Lessig has pledged to make passing the (as-yet-unwritten) Act his first and only priority. In his campaign's own words:

Once sworn into office as the president, Lessig will use every power of the office -- and the mandate of the election -- to get Congress to pass the Equal Citizens Act of 2017. When it does, he will sign it, and submit his letter of resignation on the same day. After he resigns, the vice president will become president, and we will have taken the most important step towards a Congress that is free to represent us since Jefferson penned the Declaration of Independence.

This is a remarkable bit of egoism. Several other landmarks in our history -- the Emancipation Proclamation, the Voting Rights Act, or the Constitution itself -- are certainly more consequential steps toward self-government than the inchoate Act. Writing the Act will prove even more difficult with such grandiose expectations.

This delusional sense of history is only a symptom of the larger problem that animates Lessig's entire project. Consider for a moment what it would mean for a president to insist upon making the Act his sole act of government before resigning.

What if Congress fails to cooperate? How, precisely, will President Lessig force its hand given our constitutional structure? In the meantime, will he govern at all, or leave the trifles of his office -- national security and appointments to the judiciary, for instance -- to others? What if, heaven forbid, there is a significant attack on America or its interests? Does he honestly expect to serve as president, even for a time, while essentially conceding that he has no expertise or interest in these topics?

But that's not the worst part. Assume that the Act passes. Well, then, the vice president will become president! Legally correct, but we are not told who that will be. This is no small detail. Lessig has declared that this individual will become president at the earliest opportunity. While Lessig clearly does not believe he personally has the capacity to govern -- otherwise, he might actually run for office in a serious matter -- he expects the country to trust him to appoint someone who can. But we are to ignore who that future president will be when contributing to Lessig and his "referendum candidacy."

In Lessig's world, the Act is merely a title in search of content, the obligations of the presidency are a side-show to the passage of that Act, and the presidency of the United States is merely an appointment that the nation should trust to... Larry Lessig.

Of course, maybe he's not really running for president, and just making a point. But he's making that point by raising real money for a presidential run.

Lessig has tried this sort of publicity stunt before, with his appropriately-named Mayday PAC. That organization, which raised $10 million, was supposed to be the Super PAC to end all Super PACs, bankrolling candidates of any party or ideological persuasion so long as they supported Lessig's vision for campaign finance regulation.

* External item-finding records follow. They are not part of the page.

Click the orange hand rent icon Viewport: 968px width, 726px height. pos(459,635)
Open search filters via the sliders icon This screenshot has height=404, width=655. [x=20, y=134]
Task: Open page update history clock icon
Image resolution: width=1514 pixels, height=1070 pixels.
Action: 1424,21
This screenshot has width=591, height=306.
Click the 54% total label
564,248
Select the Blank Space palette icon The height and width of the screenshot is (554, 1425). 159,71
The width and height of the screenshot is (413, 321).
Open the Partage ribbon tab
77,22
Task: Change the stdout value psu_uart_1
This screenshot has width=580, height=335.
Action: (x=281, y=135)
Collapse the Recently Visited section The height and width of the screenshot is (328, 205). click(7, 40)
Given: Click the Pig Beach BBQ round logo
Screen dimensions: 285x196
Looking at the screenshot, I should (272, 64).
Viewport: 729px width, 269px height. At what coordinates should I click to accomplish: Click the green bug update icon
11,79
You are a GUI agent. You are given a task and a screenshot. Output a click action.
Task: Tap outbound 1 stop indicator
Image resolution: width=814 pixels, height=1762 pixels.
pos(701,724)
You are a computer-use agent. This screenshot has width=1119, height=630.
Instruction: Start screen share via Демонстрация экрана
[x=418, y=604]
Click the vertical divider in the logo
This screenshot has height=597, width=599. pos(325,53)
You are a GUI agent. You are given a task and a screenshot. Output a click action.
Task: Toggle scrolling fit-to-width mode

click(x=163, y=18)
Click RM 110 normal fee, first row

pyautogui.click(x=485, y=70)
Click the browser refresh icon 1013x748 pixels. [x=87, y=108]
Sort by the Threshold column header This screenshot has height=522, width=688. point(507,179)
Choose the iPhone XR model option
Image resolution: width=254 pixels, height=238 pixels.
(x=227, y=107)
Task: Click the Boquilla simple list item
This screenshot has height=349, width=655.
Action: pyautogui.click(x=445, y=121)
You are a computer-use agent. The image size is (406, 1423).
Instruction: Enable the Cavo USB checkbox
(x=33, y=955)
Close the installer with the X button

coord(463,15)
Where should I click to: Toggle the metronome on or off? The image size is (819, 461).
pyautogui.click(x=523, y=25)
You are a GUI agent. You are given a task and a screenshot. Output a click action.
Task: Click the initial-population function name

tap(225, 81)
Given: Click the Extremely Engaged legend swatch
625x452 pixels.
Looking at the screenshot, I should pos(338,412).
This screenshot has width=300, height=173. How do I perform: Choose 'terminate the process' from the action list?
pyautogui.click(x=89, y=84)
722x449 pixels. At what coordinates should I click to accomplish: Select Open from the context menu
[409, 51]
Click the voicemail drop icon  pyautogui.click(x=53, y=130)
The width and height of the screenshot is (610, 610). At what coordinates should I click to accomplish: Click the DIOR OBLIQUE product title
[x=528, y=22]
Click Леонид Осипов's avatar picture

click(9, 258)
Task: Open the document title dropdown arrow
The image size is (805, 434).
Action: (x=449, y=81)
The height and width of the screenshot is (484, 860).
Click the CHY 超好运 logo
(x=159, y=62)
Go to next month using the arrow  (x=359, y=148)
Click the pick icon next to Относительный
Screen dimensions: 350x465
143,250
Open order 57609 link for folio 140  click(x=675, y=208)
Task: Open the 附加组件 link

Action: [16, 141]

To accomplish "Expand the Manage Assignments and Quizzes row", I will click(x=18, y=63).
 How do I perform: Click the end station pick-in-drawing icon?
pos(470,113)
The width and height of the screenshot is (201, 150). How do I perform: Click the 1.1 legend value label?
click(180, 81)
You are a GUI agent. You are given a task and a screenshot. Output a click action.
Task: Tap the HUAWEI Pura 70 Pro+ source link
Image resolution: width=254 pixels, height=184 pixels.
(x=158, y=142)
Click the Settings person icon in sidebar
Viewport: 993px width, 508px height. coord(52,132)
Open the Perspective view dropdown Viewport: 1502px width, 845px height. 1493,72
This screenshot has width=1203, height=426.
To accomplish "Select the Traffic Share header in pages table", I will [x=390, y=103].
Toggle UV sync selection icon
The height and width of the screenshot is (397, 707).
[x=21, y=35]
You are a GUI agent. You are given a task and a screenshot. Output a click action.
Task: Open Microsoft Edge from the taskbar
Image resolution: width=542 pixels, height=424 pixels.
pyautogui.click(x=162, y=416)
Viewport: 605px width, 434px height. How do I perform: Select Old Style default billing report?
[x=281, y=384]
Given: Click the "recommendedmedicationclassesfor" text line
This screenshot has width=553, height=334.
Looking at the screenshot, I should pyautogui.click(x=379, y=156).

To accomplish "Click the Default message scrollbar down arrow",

Despite spending $7.5 million across eight races, Mayday PAC's candidates won in only two, and there's precious little evidence that Mayday's spending had anything to do with those victories.

Along the way, Mayday became a cautionary tale of the problems created by the complex campaign finance regulations Lessig supports. Mayday itself violated perhaps the easiest of the many regulations already governing political advertisements (the requirement that they contain a carefully-worded disclaimer).

So if you support Lessig's ideas, give to candidates who agree with you. Send money to Super PACs raising this issue. Donate to nonprofits and advocacy groups supporting these reforms. (And if you disagree with Lessig, do the opposite!)

But Lessig's sham campaign isn't the work of a serious person addressing the many real problems confronting our country. It's a set of talking points that trivializes the actual duties of governing. It's what happens when a one-issue zealot, with little concern for the world outside his ivory tower, decides that his pet theory is the only thing that matters, and he himself the only person who can be trusted.

And, like Mayday, it's a waste of time and money.

When he ran Mayday PAC, Lessig asked his supporters to "embrace the irony." Perhaps it's time he put irony aside and embraced the truth: the presidency is not a game.